#### Task description:
Pictures excluded, copy word for word the lines from the one holding "Click the left" through the last line below.

--------------------

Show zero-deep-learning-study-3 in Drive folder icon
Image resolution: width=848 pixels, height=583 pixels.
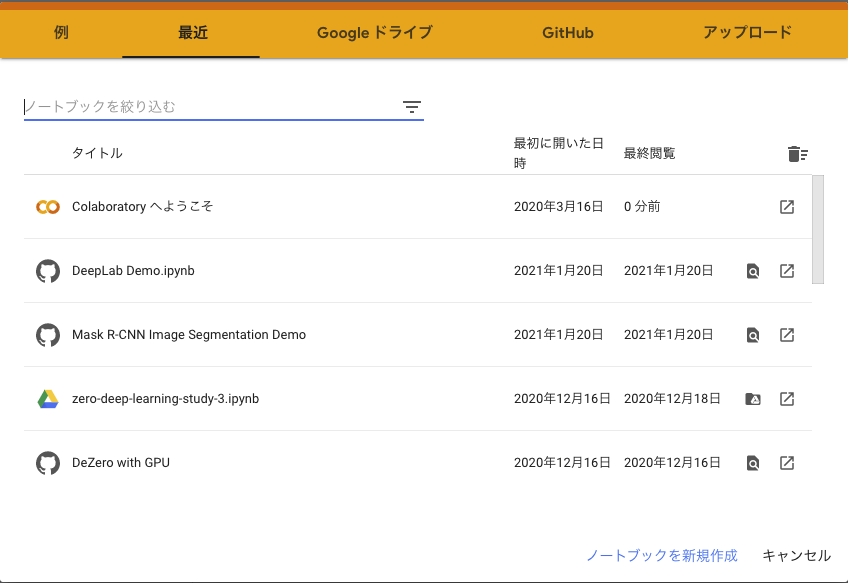(x=753, y=399)
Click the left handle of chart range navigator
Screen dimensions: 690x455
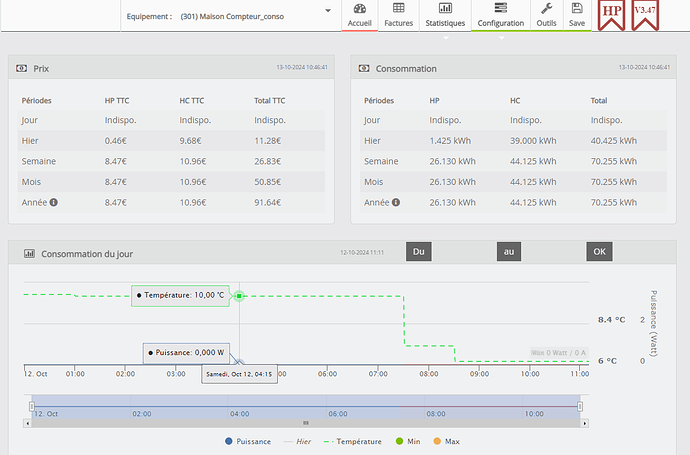click(31, 405)
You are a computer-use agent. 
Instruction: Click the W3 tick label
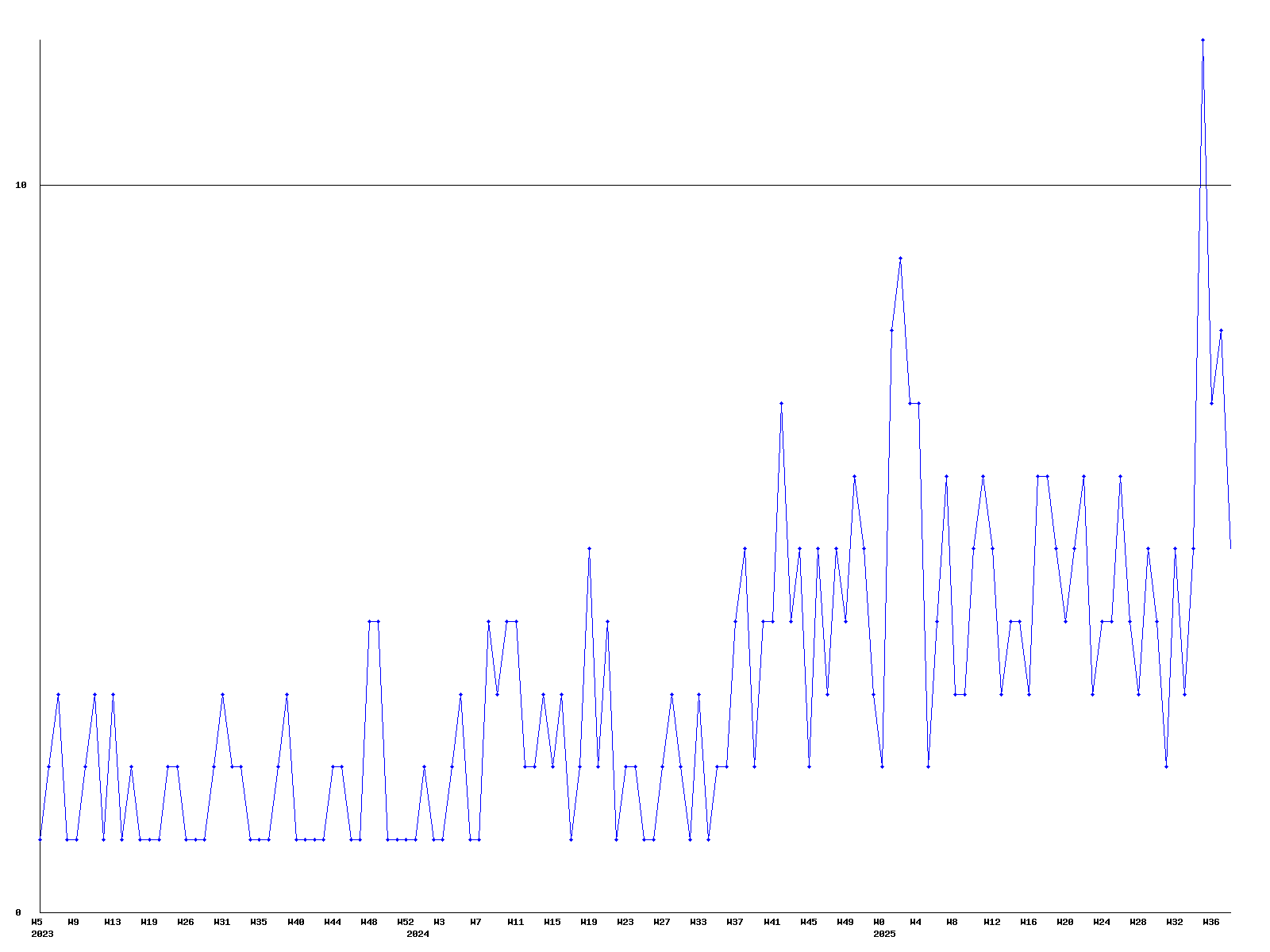coord(439,922)
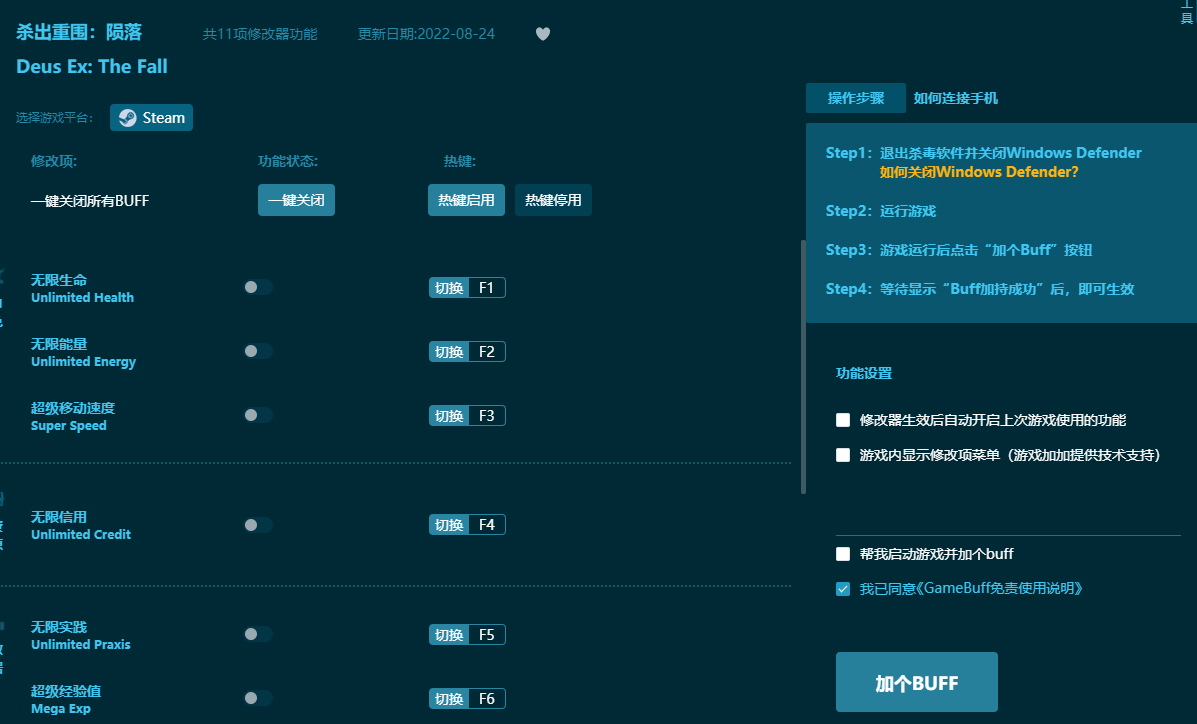Enable Unlimited Praxis toggle
This screenshot has width=1197, height=724.
[257, 634]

--------------------

#### Reply to the exercise:
Click the left handle of chart range navigator
Screen dimensions: 690x455
click(31, 405)
You are a computer-use agent. 
Instruction: Click the W3 tick label
coord(439,922)
Enable Unlimited Praxis toggle
This screenshot has width=1197, height=724.
[257, 634]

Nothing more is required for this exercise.